Many Hispanic residents say Tulsa appeals to them because of a low crime rate, good schools and employment opportunities. "It's the jobs, and it's not as bad as other cities with gangs," said Tulsa resident Josephine Olmos.
Many Hispanics say once they moved to Tulsa, they realized how nice the people were and that they wanted to stay. But they say it is even better now that more of their people are joining them. "It makes me feel at home because I miss my people," said Angelica Moreno. "After living in Los Angeles where it's a diverse mix of Mexican, Hispanic and Latin people, I love it because it's making me feel comfortable."
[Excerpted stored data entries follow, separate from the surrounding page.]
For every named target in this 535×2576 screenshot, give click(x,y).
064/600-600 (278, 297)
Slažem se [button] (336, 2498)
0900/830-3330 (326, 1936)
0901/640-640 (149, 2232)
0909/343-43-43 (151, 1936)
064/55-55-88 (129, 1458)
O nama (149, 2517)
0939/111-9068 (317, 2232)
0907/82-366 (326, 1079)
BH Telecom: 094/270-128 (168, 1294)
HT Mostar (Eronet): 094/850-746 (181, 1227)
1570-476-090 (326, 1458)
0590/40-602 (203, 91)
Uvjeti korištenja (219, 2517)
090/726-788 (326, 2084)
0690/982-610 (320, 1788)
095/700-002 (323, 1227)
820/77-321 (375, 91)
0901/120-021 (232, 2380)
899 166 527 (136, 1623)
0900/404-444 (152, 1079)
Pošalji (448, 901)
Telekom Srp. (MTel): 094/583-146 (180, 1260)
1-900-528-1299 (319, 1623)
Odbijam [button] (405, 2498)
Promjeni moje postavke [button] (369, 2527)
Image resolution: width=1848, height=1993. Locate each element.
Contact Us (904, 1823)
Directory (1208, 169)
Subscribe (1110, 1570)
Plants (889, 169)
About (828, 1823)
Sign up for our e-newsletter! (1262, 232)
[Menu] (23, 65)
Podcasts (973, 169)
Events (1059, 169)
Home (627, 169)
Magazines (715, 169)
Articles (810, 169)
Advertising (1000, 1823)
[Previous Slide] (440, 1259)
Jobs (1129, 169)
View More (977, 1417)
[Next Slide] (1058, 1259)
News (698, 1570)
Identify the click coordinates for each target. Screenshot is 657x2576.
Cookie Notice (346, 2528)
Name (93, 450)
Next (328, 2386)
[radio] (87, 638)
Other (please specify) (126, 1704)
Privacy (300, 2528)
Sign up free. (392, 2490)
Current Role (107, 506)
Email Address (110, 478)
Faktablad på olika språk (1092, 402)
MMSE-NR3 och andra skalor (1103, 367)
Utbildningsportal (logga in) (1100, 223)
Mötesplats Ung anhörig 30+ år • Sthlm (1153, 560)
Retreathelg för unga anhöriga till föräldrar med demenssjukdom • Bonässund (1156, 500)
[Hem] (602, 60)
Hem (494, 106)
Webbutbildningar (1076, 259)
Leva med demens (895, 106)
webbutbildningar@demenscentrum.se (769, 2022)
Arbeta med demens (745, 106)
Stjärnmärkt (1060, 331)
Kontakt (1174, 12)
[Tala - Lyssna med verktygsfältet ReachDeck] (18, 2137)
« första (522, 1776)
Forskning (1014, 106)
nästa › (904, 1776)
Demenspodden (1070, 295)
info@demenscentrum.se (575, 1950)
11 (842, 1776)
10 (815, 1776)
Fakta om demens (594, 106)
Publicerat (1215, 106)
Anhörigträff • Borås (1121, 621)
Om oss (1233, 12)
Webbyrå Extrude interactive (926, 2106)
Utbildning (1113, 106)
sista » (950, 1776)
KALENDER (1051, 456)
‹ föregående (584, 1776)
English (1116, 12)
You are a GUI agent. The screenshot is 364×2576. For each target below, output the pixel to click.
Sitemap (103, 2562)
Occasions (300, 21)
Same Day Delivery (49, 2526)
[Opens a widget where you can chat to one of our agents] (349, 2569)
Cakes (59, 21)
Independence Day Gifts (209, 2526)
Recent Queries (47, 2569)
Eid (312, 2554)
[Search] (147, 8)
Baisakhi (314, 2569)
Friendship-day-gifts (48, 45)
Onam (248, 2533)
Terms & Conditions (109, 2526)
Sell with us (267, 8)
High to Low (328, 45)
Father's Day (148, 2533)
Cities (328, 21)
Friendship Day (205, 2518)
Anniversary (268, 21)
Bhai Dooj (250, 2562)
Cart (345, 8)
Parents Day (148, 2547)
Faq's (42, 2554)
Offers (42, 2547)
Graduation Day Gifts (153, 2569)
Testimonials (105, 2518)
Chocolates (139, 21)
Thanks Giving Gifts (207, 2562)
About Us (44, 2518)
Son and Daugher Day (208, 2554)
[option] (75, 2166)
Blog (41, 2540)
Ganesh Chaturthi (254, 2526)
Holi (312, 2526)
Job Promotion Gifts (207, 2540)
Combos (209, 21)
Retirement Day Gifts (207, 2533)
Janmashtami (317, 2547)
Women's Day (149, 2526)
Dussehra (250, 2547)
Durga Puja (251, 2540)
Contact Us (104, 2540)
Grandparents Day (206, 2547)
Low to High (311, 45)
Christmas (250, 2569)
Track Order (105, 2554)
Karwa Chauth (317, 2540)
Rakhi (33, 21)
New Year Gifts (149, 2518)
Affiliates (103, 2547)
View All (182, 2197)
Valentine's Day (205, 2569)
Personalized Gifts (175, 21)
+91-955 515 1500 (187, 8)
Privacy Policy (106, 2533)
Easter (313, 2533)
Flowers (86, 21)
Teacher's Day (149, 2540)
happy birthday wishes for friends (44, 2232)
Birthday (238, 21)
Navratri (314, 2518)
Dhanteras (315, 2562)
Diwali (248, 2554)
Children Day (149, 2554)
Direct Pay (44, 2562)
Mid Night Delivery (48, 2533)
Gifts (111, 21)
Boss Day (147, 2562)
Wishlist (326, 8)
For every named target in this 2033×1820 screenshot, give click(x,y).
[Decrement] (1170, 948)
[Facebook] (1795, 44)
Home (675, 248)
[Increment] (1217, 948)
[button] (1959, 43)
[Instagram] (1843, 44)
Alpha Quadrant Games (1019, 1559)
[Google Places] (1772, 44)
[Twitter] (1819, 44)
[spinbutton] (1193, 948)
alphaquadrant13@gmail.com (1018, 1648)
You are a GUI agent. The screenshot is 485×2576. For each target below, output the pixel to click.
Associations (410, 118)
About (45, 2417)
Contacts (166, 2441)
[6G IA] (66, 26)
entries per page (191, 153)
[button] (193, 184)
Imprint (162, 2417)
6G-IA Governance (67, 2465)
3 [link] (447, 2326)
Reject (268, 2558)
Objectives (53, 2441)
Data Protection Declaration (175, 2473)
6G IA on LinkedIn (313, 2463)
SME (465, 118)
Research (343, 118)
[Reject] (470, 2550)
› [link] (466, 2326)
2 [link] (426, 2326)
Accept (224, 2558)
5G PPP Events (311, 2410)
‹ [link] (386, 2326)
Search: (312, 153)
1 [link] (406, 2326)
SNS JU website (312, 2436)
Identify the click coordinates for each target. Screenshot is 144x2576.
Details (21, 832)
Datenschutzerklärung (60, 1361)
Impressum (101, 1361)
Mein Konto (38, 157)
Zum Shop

Tulsa's democratic and republican parties are trying to reach out to the Hispanic population. They say this group's growth will have a tremendous impact on elections. Trevino agrees. He says this festival helps a lot of people understand how many different cultures are lumped under the name Hispanic.
"When you talk about Hispanics we have the Puerto Ricans, we have Cubans, we have the Spanish, we have Latin Americans, we have Mexicans so you're talking to a lot of people," he said. "And this festival is a kind of get-together to better know each other and say we're here. We're here to stay. Let's work for a better Tulsa."
The Hispanic festival runs until midnight Friday and from noon to midnight Saturday.